In The Rule of Empires, Timothy Parsons gives a sweeping account of the evolution of empire from its origins in ancient Rome to its most recent twentieth-century embodiment. He explains what constitutes an empire and offers suggestions about what empires of the past can tell us about our own historical moment. Parsons uses imperial examples that stretch from ancient Rome, to Britain's "new" imperialism in Kenya, to the Third Reich to parse the features common to all empires, their evolutions and self-justifying myths, and the reasons for their inevitable decline.

Parsons argues that far from confirming some sort of Darwinian hierarchy of advanced and primitive societies, conquests were simply the products of a temporary advantage in military technology, wealth, and political will.
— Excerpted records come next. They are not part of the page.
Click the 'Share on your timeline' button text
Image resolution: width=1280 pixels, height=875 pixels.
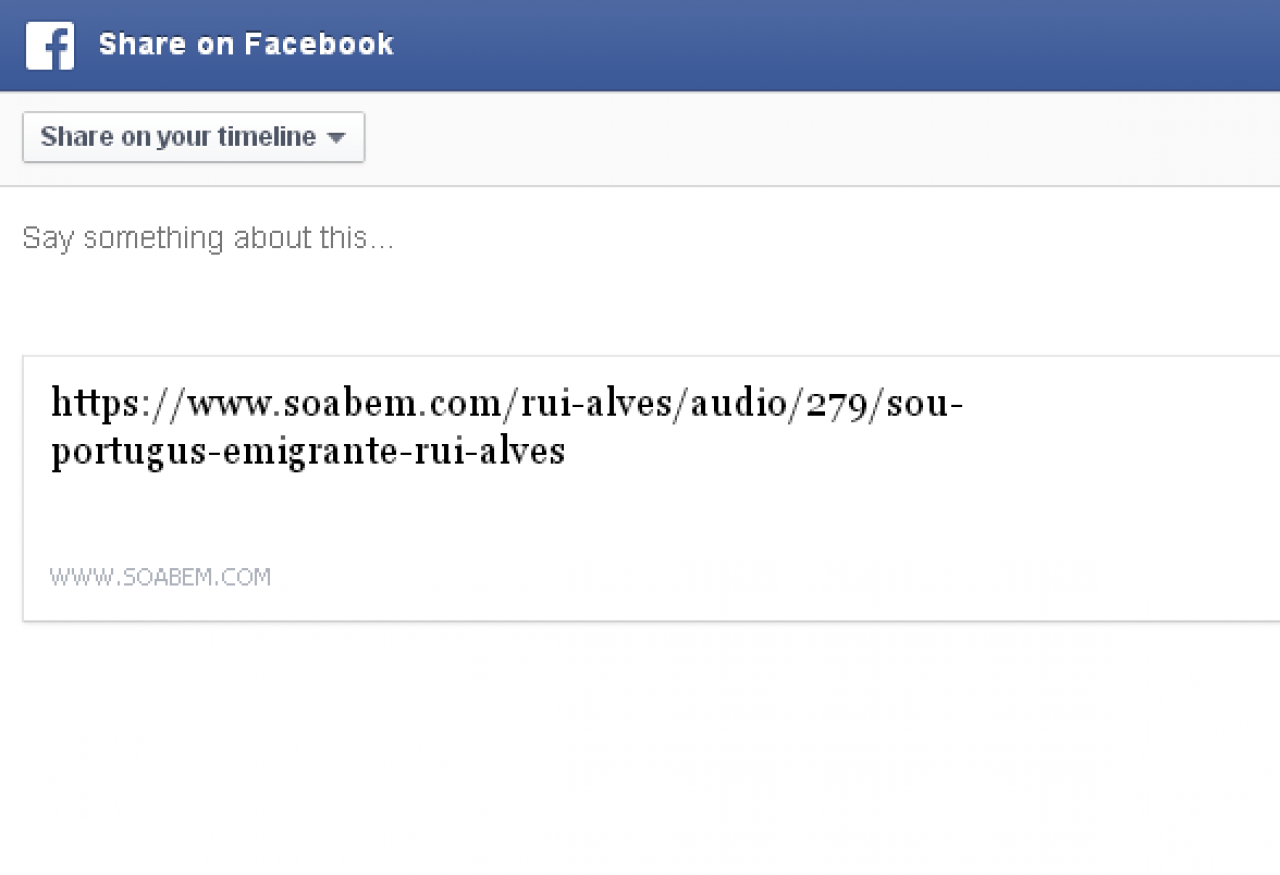coord(178,137)
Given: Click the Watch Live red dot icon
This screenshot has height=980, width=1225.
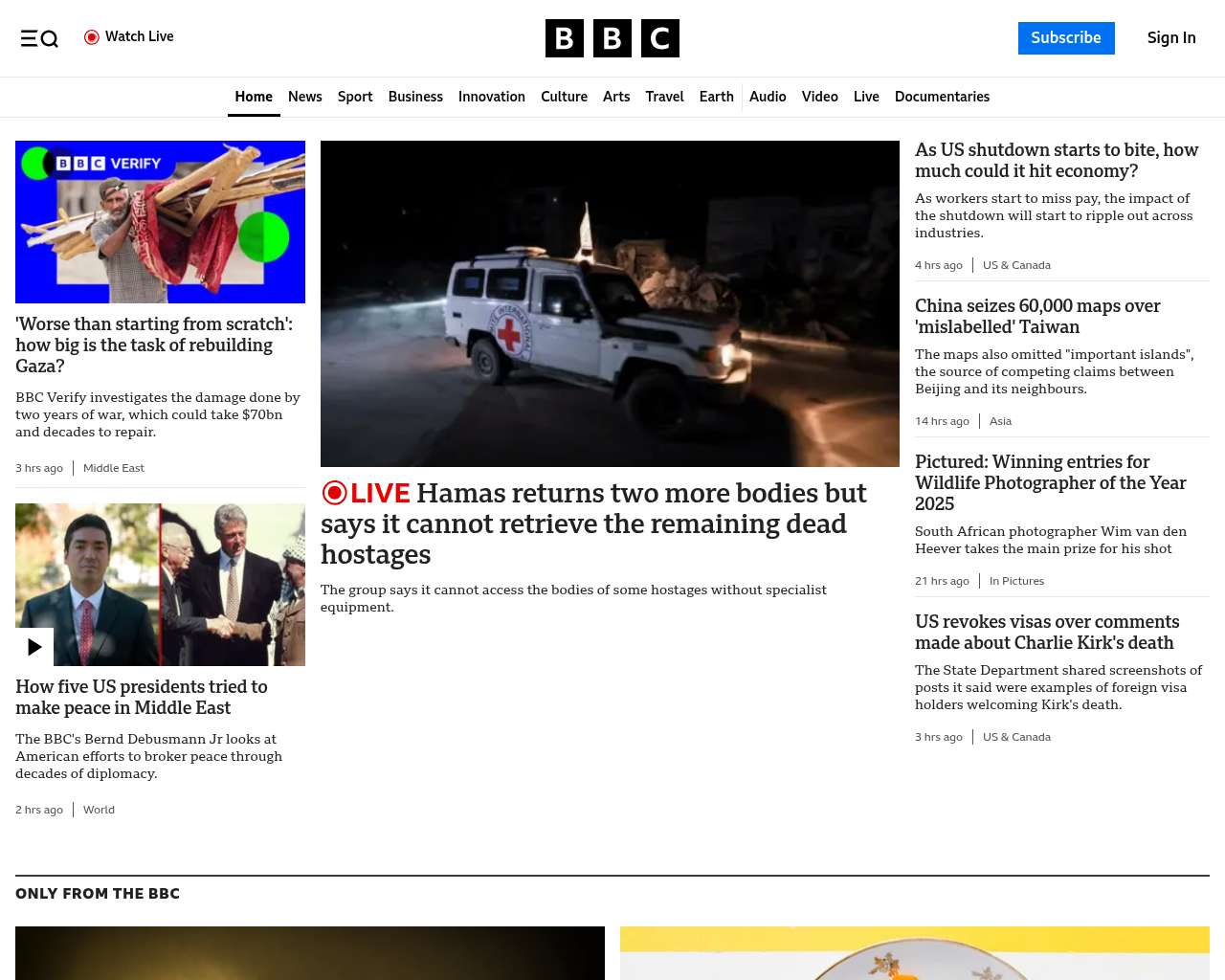Looking at the screenshot, I should tap(92, 37).
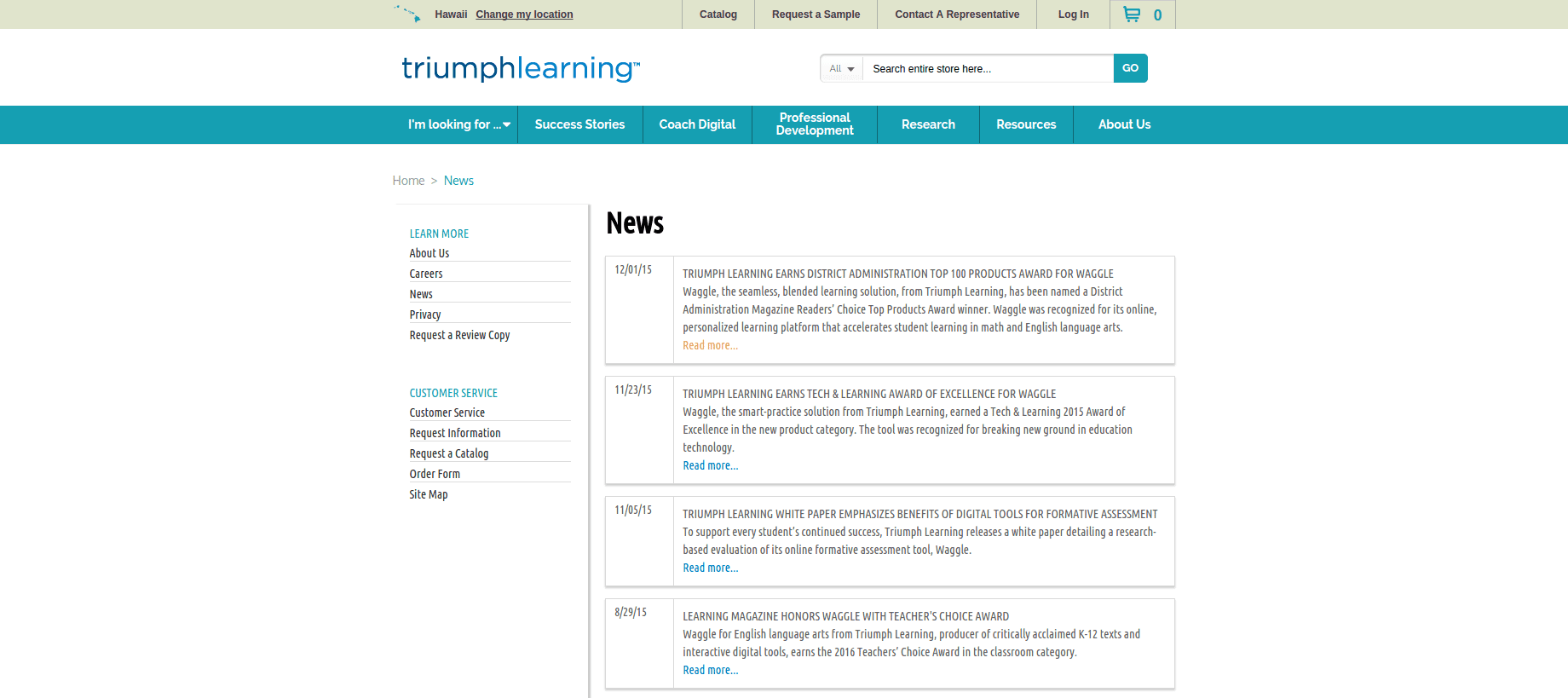Viewport: 1568px width, 698px height.
Task: Expand the All search category dropdown
Action: pos(842,69)
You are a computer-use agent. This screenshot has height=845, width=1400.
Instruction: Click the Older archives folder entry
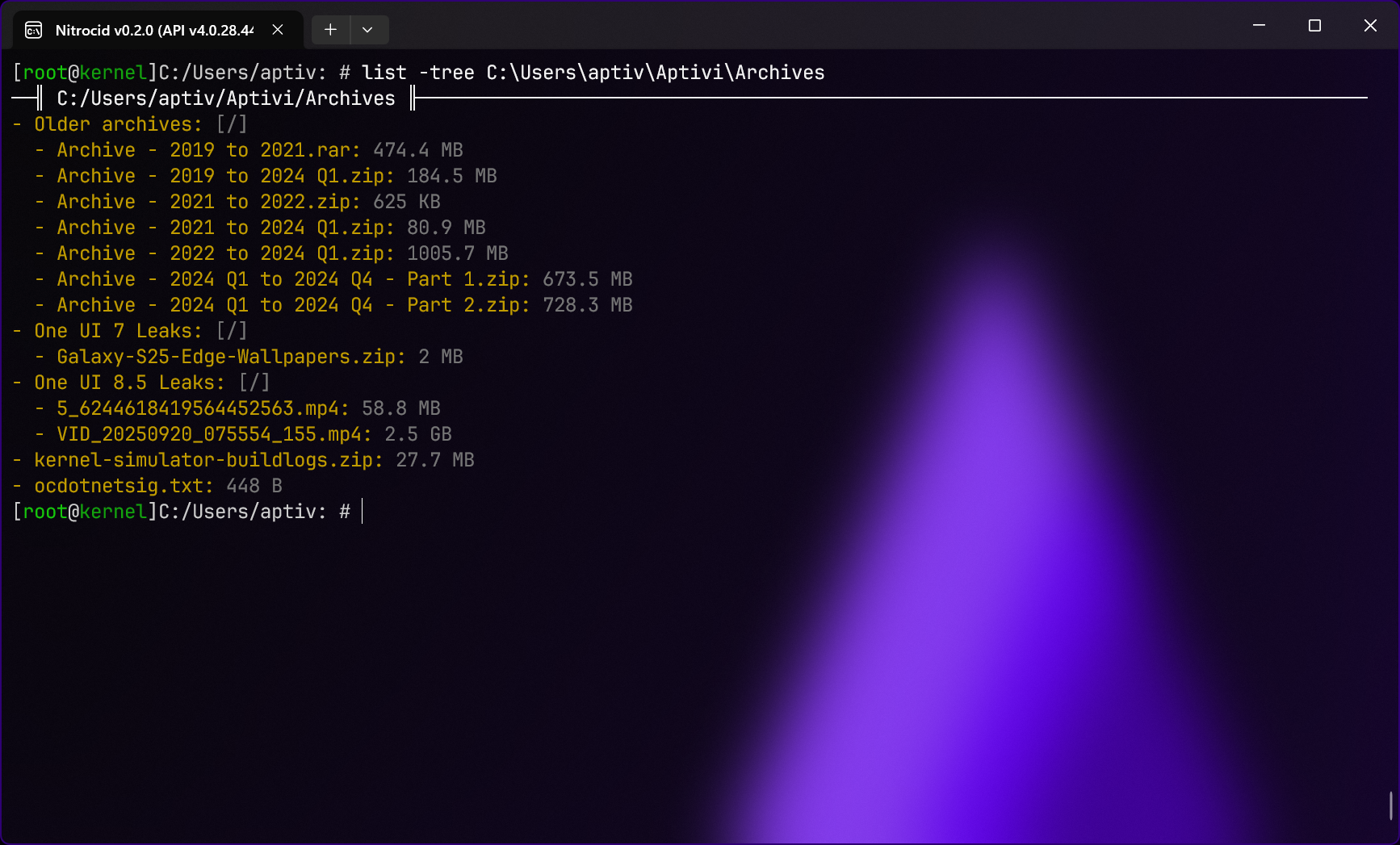[x=117, y=124]
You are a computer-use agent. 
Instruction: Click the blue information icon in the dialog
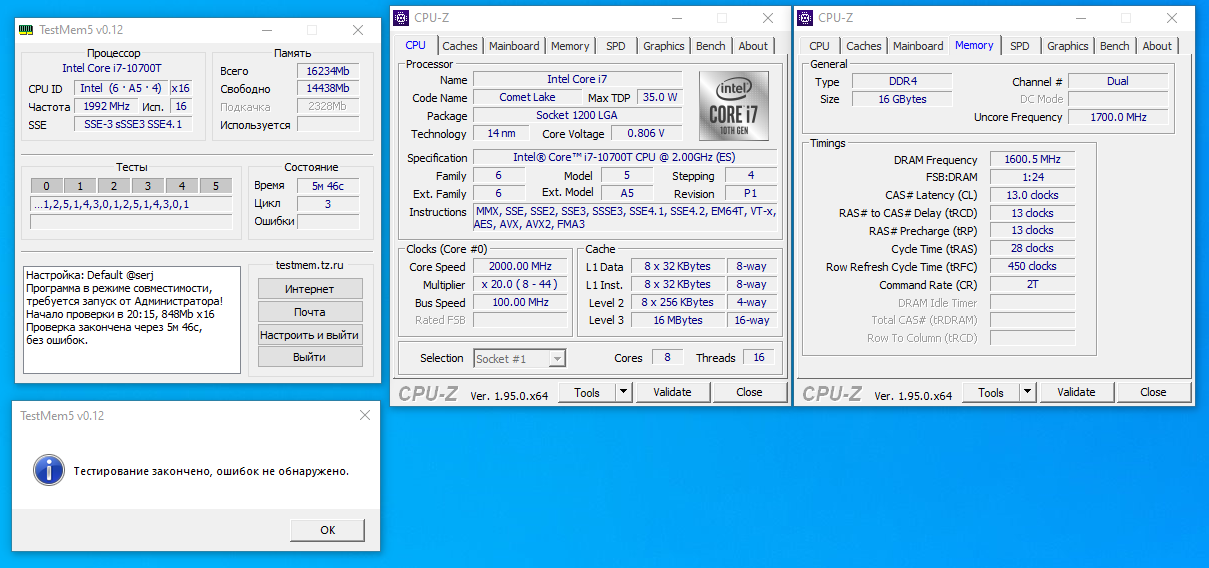tap(47, 469)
Beneath the self-justifying rhetoric of benevolent paternalism and cultural superiority lay economic exploitation and the desire for power. Yet imperial ambitions still appear viable in the twenty-first century, Parsons shows, because their defenders and detractors alike employ abstract and romanticized perspectives that fail to grasp the historical reality of subjugation.

Writing from the perspective of the common subject rather than that of the imperial conquerors, Parsons offers a historically grounded cautionary tale rich with accounts of subjugated peoples throwing off the yoke of empire time and time again. In providing an accurate picture of what it is like to live as a subject, The Rule of Empires lays bare the rationalizations of imperial conquerors and their apologists and exposes the true limits of hard power.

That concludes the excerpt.